As falhas em produtos implantados podem ser desencadeadas por
vários fatores, como erros de projeto, de fabricação do produto, de seleção de
material ou no procedimento cirúrgico; falhas na reparação do osso; uso
impróprio; ou, ainda, pela combinação desses fatores. Durante a cirurgia de
substituição do componente defeituoso, podem ser obtidas muitas
informações úteis à elucidação das causas do defeito do implante. Para isso, é
preciso que alguns procedimentos investigativos sejam observados. De acordo
com Cesar R. de Farias Azevedoe Eduardo Hippert Jr.,
“... existe nos países desenvolvidos uma legislação sanitária adequada,
mecanismos reguladores e normas técnicas específicas, como por exemplo
da ASTM (American Society for Testing and Materials) e da ISO
(International Organization for Standartization), para guiar os
procedimentos de retirada, notificação e análise dos implantes que falharam.
Estudos realizados na década de 60, nos Estados Unidos, apontavam um
índice de falha em implantes metálicos de aproximadamente 5% (Martz,
1967, apud Dumblenton & Miller, 1975), e outra estimativa americana da
década de 70, apontava um índice inferior a 1% para os implantes mais
comuns (Black, 1976). Dados atuais apontam, por exemplo, índice de falha
em implantes de quadril em torno de 0,01%. Nesse caso, um aumento do
índice de falhas para 0,03% motivou o recall das peças pelas agências
reguladoras dos Estados Unidos e Europa (FDA, 2001; MDA, 2001).” (Cad.
Saúde Pública, Rio de Janeiro, 18(5):1347-1358, set-out, 2002)

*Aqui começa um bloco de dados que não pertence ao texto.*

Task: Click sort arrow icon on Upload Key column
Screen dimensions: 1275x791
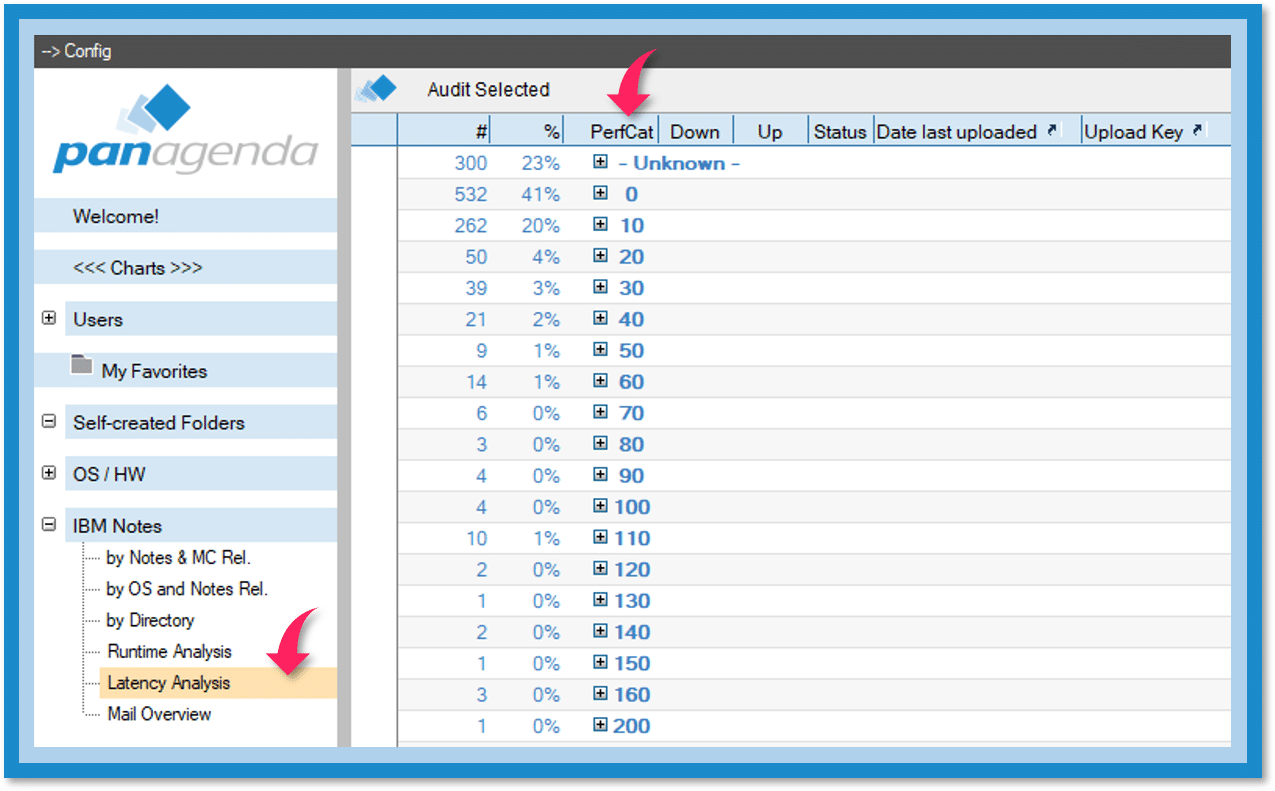Action: point(1198,131)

A melhoria nos indicadores de falhas nos implantes metálicos
verificada nos Estados Unidos está diretamente associada à observação de
procedimentos de retirada, notificação e análise. As normas internacionais da
ASTM (American Society for Testing and Materials), por exemplo, 7
“recomendam que, durante a reoperação, a equipe médica deva fotografar o
local antes e depois da retirada do implante; obter amostras para exames
microbiológicos e histológicos; retirar cuidadosamente o implante,
preservando as superfícies danificadas e de fratura; identificar todos os
componentes e promover a esterilização das peças”, entre outras medidas e
procedimentos. Entre estes está a análise do material por uma equipe
multidisciplinar e a alimentação de um banco de dados gerido pelo Instituto
Nacional de Saúde dos Estados Unidos (National Institute of Health), em
apoio a um programa de melhoria aos implantes médicos. (C. R. Azevedo e E.
Hippert Jr, idem)
É nesse sentido que o projeto prevê a notificação compulsória de
casos de defeitos detectados, além da possibilidade de se estabelecerem
procedimentos específicos de retirada e análise do produto implantado, se
úteis para a obtenção de informações que ajudem a esclarecer as causas do
defeito. O objetivo dessas propostas não é apenas o de propiciar uma resposta
ao caso individual, para apuração de responsabilidades e apuração das
sanções cabíveis, mas, fundamentalmente, o de viabilizar estudos estatísticos
que apontem para as principais causas, os índices de falhas, os custos , entre
outras informações que possam subsidiar a definição de medidas preventivas
e de ações setoriais.
Finalmente, cumpre observar que a proteção mais efetiva à saúde
dos portadores de órteses, próteses e materiais implantáveis de uso médico e
odontológico evitará despesas públicas com a substituição precoce de
implantes e materiais inadequados ao uso humano. Afinal, evitar um custo
extra para o SUS é, em última análise, evitar um custo extra para toda a
sociedade que o financia.
Ante o exposto, considerando importância do tema e sua
relevância crescente no âmbito da saúde, solicito o apoio dos nobres
Parlamentares para a aprovação do presente Projeto de Lei.